Die Fähigkeit, einen anderen Menschen empfangen zu können, unterscheidet sich von Qualitäten wie Verständnis oder Empathie. Der Therapeut nimmt den Klienten auf in seiner Art, somatisch-emotional da zu sein. Wenn ein Klient sich in der Gegenwart einer solchen Stabilität und Lebendigkeit befindet, ist er gehalten. Mit diesem Gehalten-Sein geht ein Gefühl von Innerlichkeit einher, das weder gedanklich, noch symbolisch, noch verbal ist. Von einem anderen Menschen empfangen zuwerden, in einem Raum mit ihm zu sein, ihm gegenüber zu sitzen, bringt eine tiefe und sich vertiefende Beziehung mit sich. Diese Qualität von Beziehung berührt beide Menschen. Das heißt auch: Der Therapeut muss für seine eigenen Reaktionen empfänglich sein und gleichzeitig für diejenigen seines Gegenübers. Das ist keine leichte Aufgabe.
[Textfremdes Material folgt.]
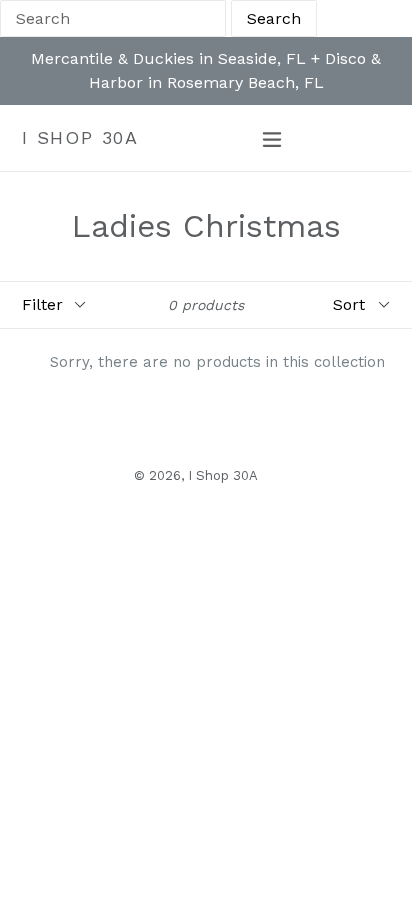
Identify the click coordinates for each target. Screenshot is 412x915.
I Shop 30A (80, 137)
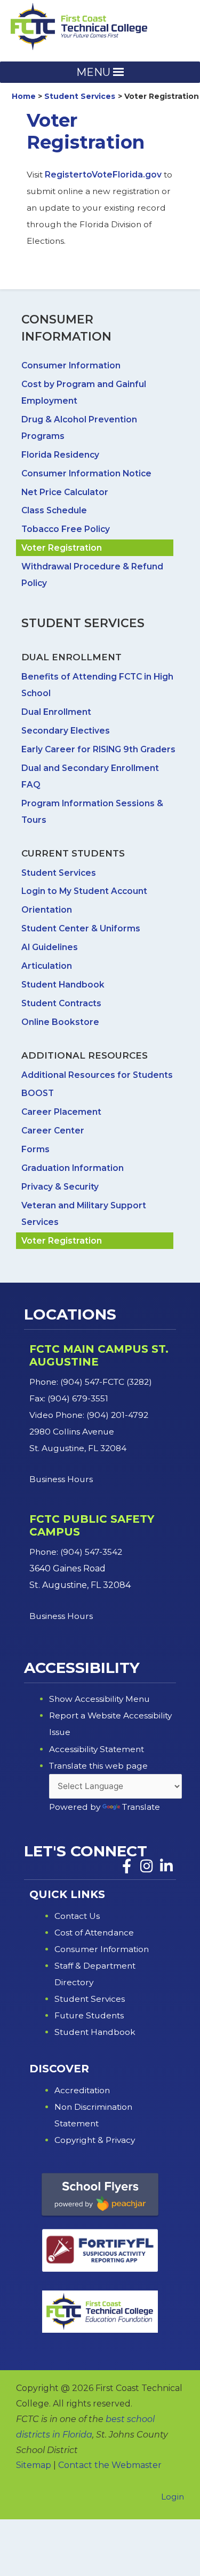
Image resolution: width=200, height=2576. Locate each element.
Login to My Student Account (84, 891)
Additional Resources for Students (97, 1075)
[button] (93, 72)
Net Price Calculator (64, 492)
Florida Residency (60, 455)
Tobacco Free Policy (65, 529)
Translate (141, 1807)
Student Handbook (63, 985)
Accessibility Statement (96, 1749)
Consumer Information (71, 365)
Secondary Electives (65, 731)
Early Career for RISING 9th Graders (98, 749)
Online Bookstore (60, 1022)
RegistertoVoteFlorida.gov (103, 174)
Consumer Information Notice (86, 473)
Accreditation (82, 2090)
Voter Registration (61, 548)
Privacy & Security (60, 1187)
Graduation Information (72, 1168)
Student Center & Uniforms (80, 928)
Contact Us (77, 1916)
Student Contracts (61, 1003)
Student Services (58, 873)
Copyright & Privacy (94, 2140)
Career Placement (61, 1112)
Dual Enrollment (56, 712)
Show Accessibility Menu (99, 1699)
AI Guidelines (49, 947)
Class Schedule (54, 510)
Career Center (52, 1130)
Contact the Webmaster (110, 2465)
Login (172, 2497)
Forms (35, 1149)
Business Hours (62, 1479)
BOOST (37, 1093)
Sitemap (33, 2465)
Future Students (89, 2015)
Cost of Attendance (94, 1932)
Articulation (46, 966)
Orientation (46, 910)
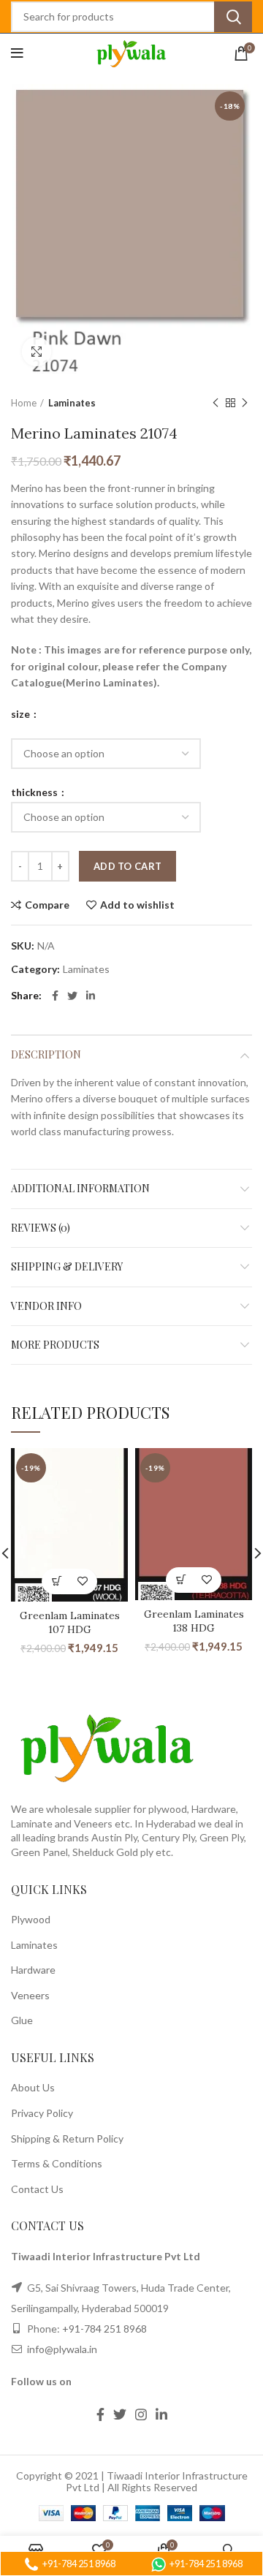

Empfänglichkeit und Reaktionsvermögen haben eine somatische Struktur. Sie sind eine leibhafte Haltung. Das leibhafte Selbst des Therapeuten ist dann am besten, wenn es weder hart noch rigide ist. Es sollte eher eine poröse Qualität haben, ohne formlos zu sein. Das Prinzip der formbildenden Fähigkeit, der formativen Psychologie ist zu empfangen und weiter zu gestalten, was wir aufgenommen haben.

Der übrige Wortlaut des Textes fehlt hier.